Reproduce every one of the following items line for line, without changing a single character.

Records of interface elements:
· · · · · · ·
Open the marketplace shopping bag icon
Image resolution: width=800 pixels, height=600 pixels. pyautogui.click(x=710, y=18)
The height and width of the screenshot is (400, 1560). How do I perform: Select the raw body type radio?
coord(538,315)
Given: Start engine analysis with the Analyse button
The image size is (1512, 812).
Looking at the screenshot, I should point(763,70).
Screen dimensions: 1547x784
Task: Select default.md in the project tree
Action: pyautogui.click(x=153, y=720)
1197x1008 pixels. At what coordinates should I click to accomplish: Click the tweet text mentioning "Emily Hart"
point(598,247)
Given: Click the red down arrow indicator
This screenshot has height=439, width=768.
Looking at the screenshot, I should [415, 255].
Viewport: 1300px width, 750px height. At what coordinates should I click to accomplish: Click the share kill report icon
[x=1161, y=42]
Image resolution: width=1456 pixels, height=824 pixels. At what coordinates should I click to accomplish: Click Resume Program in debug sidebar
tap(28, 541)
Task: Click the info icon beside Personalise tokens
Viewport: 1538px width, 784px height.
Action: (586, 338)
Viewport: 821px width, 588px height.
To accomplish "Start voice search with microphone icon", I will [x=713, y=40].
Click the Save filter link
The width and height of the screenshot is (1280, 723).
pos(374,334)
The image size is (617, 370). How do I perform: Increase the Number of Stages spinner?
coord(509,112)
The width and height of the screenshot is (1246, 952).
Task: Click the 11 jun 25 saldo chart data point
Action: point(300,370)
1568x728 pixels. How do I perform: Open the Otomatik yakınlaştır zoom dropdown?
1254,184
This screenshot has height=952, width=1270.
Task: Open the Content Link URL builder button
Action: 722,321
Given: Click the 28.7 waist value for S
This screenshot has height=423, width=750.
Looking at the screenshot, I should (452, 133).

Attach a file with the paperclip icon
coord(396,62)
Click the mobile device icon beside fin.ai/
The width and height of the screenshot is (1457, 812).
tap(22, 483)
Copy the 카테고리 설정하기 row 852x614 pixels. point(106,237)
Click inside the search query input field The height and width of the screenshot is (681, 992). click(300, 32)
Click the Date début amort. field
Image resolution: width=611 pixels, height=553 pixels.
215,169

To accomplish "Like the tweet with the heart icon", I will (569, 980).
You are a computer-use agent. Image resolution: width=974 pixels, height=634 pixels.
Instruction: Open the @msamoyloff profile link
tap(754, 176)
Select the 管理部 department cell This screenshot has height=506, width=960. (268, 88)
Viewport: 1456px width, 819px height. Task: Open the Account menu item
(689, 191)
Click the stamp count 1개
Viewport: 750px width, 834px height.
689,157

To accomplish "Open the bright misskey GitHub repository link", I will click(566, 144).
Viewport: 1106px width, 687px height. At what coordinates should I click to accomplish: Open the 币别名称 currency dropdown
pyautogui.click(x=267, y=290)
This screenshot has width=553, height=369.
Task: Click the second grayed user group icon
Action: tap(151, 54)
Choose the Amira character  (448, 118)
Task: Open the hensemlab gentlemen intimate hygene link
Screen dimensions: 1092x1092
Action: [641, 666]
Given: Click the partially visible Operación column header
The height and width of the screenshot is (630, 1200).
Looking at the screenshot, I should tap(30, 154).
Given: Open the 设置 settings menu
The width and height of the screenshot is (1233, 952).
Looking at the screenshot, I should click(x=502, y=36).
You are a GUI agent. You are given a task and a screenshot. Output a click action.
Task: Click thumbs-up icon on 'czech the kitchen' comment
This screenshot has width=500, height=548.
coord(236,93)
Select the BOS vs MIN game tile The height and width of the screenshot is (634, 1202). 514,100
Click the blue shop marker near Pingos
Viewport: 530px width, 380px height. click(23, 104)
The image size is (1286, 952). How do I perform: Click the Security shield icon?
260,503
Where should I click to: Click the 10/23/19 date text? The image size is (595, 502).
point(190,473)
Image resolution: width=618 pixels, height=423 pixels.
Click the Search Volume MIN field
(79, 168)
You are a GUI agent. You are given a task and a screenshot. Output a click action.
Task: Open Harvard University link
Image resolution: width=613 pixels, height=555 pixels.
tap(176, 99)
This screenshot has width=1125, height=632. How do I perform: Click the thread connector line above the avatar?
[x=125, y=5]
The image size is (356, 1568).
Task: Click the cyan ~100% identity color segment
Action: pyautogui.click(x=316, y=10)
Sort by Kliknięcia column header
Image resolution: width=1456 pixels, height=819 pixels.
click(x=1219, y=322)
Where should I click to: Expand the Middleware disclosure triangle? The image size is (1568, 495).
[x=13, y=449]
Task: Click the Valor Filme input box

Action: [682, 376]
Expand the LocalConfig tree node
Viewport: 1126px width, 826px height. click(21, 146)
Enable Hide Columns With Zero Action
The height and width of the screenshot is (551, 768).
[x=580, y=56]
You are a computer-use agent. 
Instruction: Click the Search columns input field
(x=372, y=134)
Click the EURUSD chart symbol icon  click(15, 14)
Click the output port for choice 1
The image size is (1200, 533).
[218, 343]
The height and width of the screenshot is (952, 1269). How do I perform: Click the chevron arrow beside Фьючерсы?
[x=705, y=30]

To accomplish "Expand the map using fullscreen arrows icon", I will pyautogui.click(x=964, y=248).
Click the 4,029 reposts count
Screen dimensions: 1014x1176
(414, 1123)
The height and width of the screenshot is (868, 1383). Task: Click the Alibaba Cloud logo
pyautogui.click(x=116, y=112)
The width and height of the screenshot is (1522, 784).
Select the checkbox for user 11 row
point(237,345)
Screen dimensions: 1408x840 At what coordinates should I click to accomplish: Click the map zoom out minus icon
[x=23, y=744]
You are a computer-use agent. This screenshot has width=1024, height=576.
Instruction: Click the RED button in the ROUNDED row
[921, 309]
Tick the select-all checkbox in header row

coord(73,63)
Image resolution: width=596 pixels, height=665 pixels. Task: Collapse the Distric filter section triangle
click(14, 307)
· · · · · · ·
Correct result:
Open the marketplace shopping bag icon
Image resolution: width=800 pixels, height=600 pixels. pyautogui.click(x=710, y=18)
The height and width of the screenshot is (400, 1560). How do I perform: Select the raw body type radio?
coord(538,315)
Given: Start engine analysis with the Analyse button
The image size is (1512, 812).
Looking at the screenshot, I should point(763,70).
Screen dimensions: 1547x784
Task: Select default.md in the project tree
Action: pyautogui.click(x=153, y=720)
1197x1008 pixels. At what coordinates should I click to accomplish: Click the tweet text mentioning "Emily Hart"
point(598,247)
Given: Click the red down arrow indicator
This screenshot has height=439, width=768.
Looking at the screenshot, I should [415, 255].
Viewport: 1300px width, 750px height. At what coordinates should I click to accomplish: Click the share kill report icon
[x=1161, y=42]
Image resolution: width=1456 pixels, height=824 pixels. At what coordinates should I click to accomplish: Click Resume Program in debug sidebar
tap(28, 541)
Task: Click the info icon beside Personalise tokens
Viewport: 1538px width, 784px height.
Action: (586, 338)
Viewport: 821px width, 588px height.
To accomplish "Start voice search with microphone icon", I will [x=713, y=40].
Click the Save filter link
The width and height of the screenshot is (1280, 723).
pos(374,334)
The image size is (617, 370). How do I perform: Increase the Number of Stages spinner?
coord(509,112)
The width and height of the screenshot is (1246, 952).
Task: Click the 11 jun 25 saldo chart data point
Action: point(300,370)
1568x728 pixels. How do I perform: Open the Otomatik yakınlaştır zoom dropdown?
1254,184
This screenshot has height=952, width=1270.
Task: Open the Content Link URL builder button
Action: 722,321
Given: Click the 28.7 waist value for S
This screenshot has height=423, width=750.
Looking at the screenshot, I should (452, 133).

Attach a file with the paperclip icon
coord(396,62)
Click the mobile device icon beside fin.ai/
The width and height of the screenshot is (1457, 812).
tap(22, 483)
Copy the 카테고리 설정하기 row 852x614 pixels. point(106,237)
Click inside the search query input field The height and width of the screenshot is (681, 992). click(300, 32)
Click the Date début amort. field
Image resolution: width=611 pixels, height=553 pixels.
215,169

To accomplish "Like the tweet with the heart icon", I will (569, 980).
You are a computer-use agent. Image resolution: width=974 pixels, height=634 pixels.
Instruction: Open the @msamoyloff profile link
tap(754, 176)
Select the 管理部 department cell This screenshot has height=506, width=960. (268, 88)
Viewport: 1456px width, 819px height. Task: Open the Account menu item
(689, 191)
Click the stamp count 1개
Viewport: 750px width, 834px height.
689,157

To accomplish "Open the bright misskey GitHub repository link", I will click(566, 144).
Viewport: 1106px width, 687px height. At what coordinates should I click to accomplish: Open the 币别名称 currency dropdown
pyautogui.click(x=267, y=290)
This screenshot has width=553, height=369.
Task: Click the second grayed user group icon
Action: tap(151, 54)
Choose the Amira character  (448, 118)
Task: Open the hensemlab gentlemen intimate hygene link
Screen dimensions: 1092x1092
Action: [641, 666]
Given: Click the partially visible Operación column header
The height and width of the screenshot is (630, 1200).
Looking at the screenshot, I should tap(30, 154).
Given: Open the 设置 settings menu
The width and height of the screenshot is (1233, 952).
Looking at the screenshot, I should click(x=502, y=36).
You are a GUI agent. You are given a task and a screenshot. Output a click action.
Task: Click thumbs-up icon on 'czech the kitchen' comment
This screenshot has width=500, height=548.
coord(236,93)
Select the BOS vs MIN game tile The height and width of the screenshot is (634, 1202). 514,100
Click the blue shop marker near Pingos
Viewport: 530px width, 380px height. click(23, 104)
The image size is (1286, 952). How do I perform: Click the Security shield icon?
260,503
Where should I click to: Click the 10/23/19 date text? The image size is (595, 502).
point(190,473)
Image resolution: width=618 pixels, height=423 pixels.
Click the Search Volume MIN field
(79, 168)
You are a GUI agent. You are given a task and a screenshot. Output a click action.
Task: Open Harvard University link
Image resolution: width=613 pixels, height=555 pixels.
tap(176, 99)
This screenshot has width=1125, height=632. How do I perform: Click the thread connector line above the avatar?
[x=125, y=5]
The image size is (356, 1568).
Task: Click the cyan ~100% identity color segment
Action: pyautogui.click(x=316, y=10)
Sort by Kliknięcia column header
Image resolution: width=1456 pixels, height=819 pixels.
click(x=1219, y=322)
Where should I click to: Expand the Middleware disclosure triangle? The image size is (1568, 495).
[x=13, y=449]
Task: Click the Valor Filme input box

Action: [682, 376]
Expand the LocalConfig tree node
Viewport: 1126px width, 826px height. click(21, 146)
Enable Hide Columns With Zero Action
The height and width of the screenshot is (551, 768).
[x=580, y=56]
You are a computer-use agent. 
Instruction: Click the Search columns input field
(x=372, y=134)
Click the EURUSD chart symbol icon  click(15, 14)
Click the output port for choice 1
The image size is (1200, 533).
[218, 343]
The height and width of the screenshot is (952, 1269). How do I perform: Click the chevron arrow beside Фьючерсы?
[x=705, y=30]

To accomplish "Expand the map using fullscreen arrows icon", I will pyautogui.click(x=964, y=248).
Click the 4,029 reposts count
Screen dimensions: 1014x1176
(414, 1123)
The height and width of the screenshot is (868, 1383). Task: Click the Alibaba Cloud logo
pyautogui.click(x=116, y=112)
The width and height of the screenshot is (1522, 784).
Select the checkbox for user 11 row
point(237,345)
Screen dimensions: 1408x840 At what coordinates should I click to accomplish: Click the map zoom out minus icon
[x=23, y=744]
You are a computer-use agent. This screenshot has width=1024, height=576.
Instruction: Click the RED button in the ROUNDED row
[921, 309]
Tick the select-all checkbox in header row

coord(73,63)
Image resolution: width=596 pixels, height=665 pixels. Task: Collapse the Distric filter section triangle
click(14, 307)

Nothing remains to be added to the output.